El pintor Álvaro Lombarte, nacido en Peñarroya de Tastavins, ha elegido La Fresneda para
presentar su obra reciente. Se trata de una colección de casi 30 piezas de pinturas acrílicas sobre lienzo, cartón o papel reciclado, además de serigrafías. La obra está abierta al público, quienes puede visitarlas y comprarlas en la Galería/22, la casa de los mecenas suizos Esther Hoffmann y Carlo Waschs. Por la galería de Esther y Carlo han pasado más de 10 artistas desde su apertura en 2016. La exposición se puede visitar desde el 17 de julio, y estará abierta hasta el domingo. Tras un mes desde su apertura, el artista reconoce estar satisfecho por la acogida. «Ha tenido muy buena aceptación, gran cantidad de gente ha venido a ver y comprar, estoy muy contento», subraya Álvaro Lombarte.

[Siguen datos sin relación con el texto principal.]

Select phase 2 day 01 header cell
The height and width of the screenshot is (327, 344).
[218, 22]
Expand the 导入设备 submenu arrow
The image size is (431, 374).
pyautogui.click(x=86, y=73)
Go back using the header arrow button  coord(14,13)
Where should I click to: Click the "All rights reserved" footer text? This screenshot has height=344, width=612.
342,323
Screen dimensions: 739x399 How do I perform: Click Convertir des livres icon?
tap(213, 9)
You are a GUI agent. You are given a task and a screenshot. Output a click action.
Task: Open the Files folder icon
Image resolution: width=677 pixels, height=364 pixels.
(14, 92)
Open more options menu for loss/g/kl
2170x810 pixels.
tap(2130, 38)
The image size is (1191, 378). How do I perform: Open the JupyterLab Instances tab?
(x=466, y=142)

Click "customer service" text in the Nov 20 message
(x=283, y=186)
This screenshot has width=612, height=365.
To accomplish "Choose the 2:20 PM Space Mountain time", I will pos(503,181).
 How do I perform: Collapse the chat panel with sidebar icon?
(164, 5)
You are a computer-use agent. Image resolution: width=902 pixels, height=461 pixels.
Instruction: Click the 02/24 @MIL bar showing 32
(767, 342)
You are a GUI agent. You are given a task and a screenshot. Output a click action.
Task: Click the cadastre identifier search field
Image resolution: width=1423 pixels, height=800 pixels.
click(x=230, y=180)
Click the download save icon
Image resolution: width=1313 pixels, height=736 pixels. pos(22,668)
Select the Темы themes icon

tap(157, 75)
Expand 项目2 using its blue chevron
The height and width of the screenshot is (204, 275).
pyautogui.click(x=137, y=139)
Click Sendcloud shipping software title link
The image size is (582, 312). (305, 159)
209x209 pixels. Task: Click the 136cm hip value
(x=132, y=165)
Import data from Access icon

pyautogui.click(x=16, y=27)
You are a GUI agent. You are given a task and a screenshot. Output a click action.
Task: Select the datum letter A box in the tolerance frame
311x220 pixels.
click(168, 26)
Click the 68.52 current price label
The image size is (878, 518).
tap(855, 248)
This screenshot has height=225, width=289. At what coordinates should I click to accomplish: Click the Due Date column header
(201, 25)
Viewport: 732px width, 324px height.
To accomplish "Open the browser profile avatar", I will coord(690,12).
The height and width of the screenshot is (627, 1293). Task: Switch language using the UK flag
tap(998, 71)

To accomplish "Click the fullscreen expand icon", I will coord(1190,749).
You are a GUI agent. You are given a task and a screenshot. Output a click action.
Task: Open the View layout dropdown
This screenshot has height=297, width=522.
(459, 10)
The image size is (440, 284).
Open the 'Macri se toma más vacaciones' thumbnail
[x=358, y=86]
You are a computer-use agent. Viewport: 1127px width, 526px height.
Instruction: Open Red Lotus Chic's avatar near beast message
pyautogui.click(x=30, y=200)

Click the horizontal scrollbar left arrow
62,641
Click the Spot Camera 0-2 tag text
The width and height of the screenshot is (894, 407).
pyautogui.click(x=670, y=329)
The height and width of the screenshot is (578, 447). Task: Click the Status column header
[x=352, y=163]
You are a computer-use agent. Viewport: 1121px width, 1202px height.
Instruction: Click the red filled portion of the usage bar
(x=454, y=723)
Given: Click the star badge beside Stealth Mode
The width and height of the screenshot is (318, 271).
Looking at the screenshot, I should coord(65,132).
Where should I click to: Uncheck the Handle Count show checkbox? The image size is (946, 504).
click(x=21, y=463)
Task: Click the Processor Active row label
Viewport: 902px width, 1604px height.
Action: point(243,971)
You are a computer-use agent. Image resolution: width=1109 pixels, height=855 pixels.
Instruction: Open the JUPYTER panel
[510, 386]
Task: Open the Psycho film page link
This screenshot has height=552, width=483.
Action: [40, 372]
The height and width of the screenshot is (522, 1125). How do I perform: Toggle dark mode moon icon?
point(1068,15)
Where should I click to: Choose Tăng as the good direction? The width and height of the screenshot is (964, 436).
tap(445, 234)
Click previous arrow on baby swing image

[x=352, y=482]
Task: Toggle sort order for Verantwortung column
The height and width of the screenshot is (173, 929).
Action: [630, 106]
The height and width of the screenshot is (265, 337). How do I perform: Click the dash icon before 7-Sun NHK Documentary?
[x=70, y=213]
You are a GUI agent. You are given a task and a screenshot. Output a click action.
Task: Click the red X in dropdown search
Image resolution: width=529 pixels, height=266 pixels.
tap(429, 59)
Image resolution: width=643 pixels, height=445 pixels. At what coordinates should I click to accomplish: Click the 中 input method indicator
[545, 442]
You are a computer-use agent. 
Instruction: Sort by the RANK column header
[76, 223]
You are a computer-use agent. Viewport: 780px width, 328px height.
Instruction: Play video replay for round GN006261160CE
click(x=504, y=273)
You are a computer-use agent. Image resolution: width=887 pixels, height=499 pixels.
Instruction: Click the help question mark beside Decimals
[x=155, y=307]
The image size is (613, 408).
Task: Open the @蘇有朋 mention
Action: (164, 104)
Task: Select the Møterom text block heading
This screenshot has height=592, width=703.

La exposición de Lombarte se compone de piezas de temática variada, referencias a la naturaleza, retratos y también incluye un importante peso de la geometría. Algunas de las piezas están creadas a partir de retales de una antigua imprenta, lo que permite re-aprovechar las materias primas y darle aún más historia a cada lienzo. «Las obras son mi mundo, que siempre está unido a la expresión y a la composición geométrica, aunque es mejor verla que explicarla, es muy difícil hacerlo», explica el pintor. Además, la colección se gestó entre 2019 y 2022, por lo que el artista confiesa que la pandemia aparece reflejada en las piezas.
El alcañizano se formó en la Facultad de Bellas Artes San Jorge de Barcelona, y a lo largo de su carrera ha presentado diez exposiciones individuales y veinte colectivas. Lombarte ha elegido la tierra que le vio nacer y en la que de niño pasó los veranos para mostrar su trabajo más reciente. «Me gustan los pueblos y sus colores, aquí está parte de mi familia y es todo muy intenso. No regreso a la comarca porque nunca me he ido», subraya.